• _DESCRIPTION OF THE TASK_
Write out exactly the lines from the one containing "The height and width of the screenshot is (507, 507)." through the last line of the records below, both included, and leave out any pictures.

= Beginning of Section =

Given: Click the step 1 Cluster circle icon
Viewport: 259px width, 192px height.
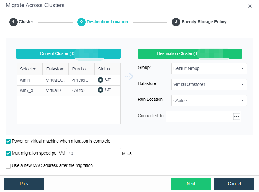Looking at the screenshot, I should 13,22.
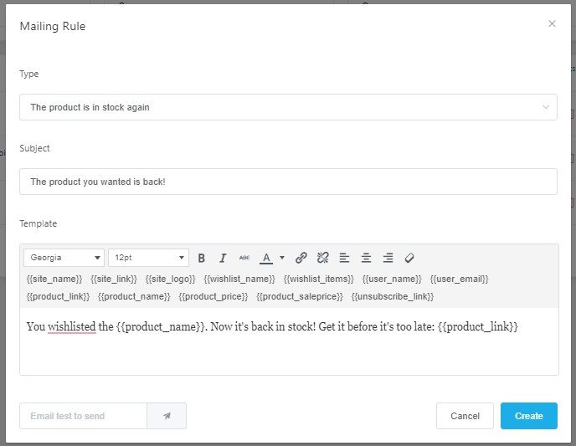Click into the Subject text field
Screen dimensions: 576x446
[x=288, y=182]
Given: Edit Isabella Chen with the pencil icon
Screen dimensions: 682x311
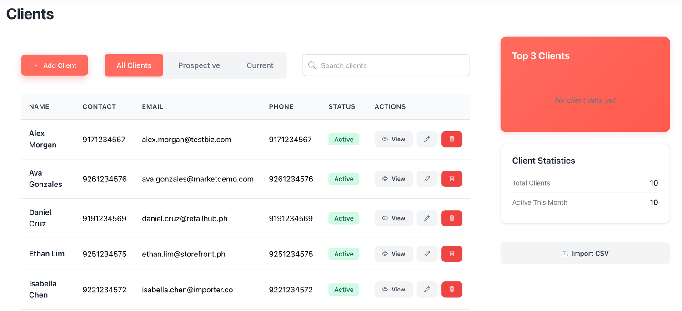Looking at the screenshot, I should 427,289.

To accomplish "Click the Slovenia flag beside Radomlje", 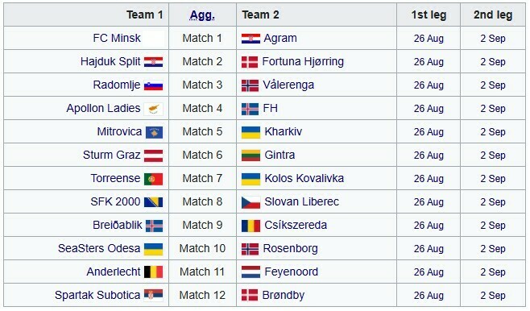I will click(x=154, y=85).
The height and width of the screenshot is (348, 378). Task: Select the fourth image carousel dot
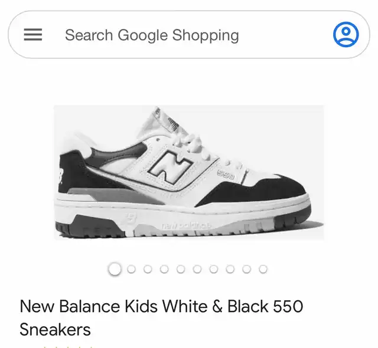(164, 270)
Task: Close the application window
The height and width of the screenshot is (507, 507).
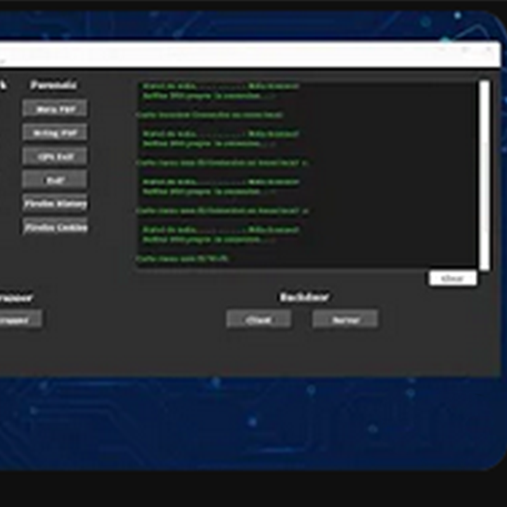Action: 488,50
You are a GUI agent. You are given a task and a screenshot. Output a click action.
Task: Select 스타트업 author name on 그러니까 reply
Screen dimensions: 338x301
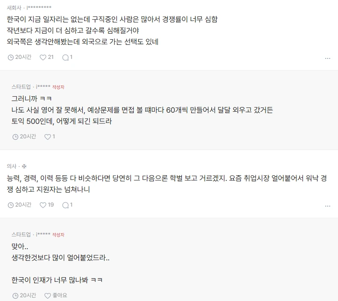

= End of Section =

• _ANSWER TO THIS TASK_
The height and width of the screenshot is (507, 507).
Action: 488,50
You are a GUI agent. You are given a task and a screenshot. Output a click action.
Task: Select 스타트업 author name on 그러니까 reply
Screen dimensions: 338x301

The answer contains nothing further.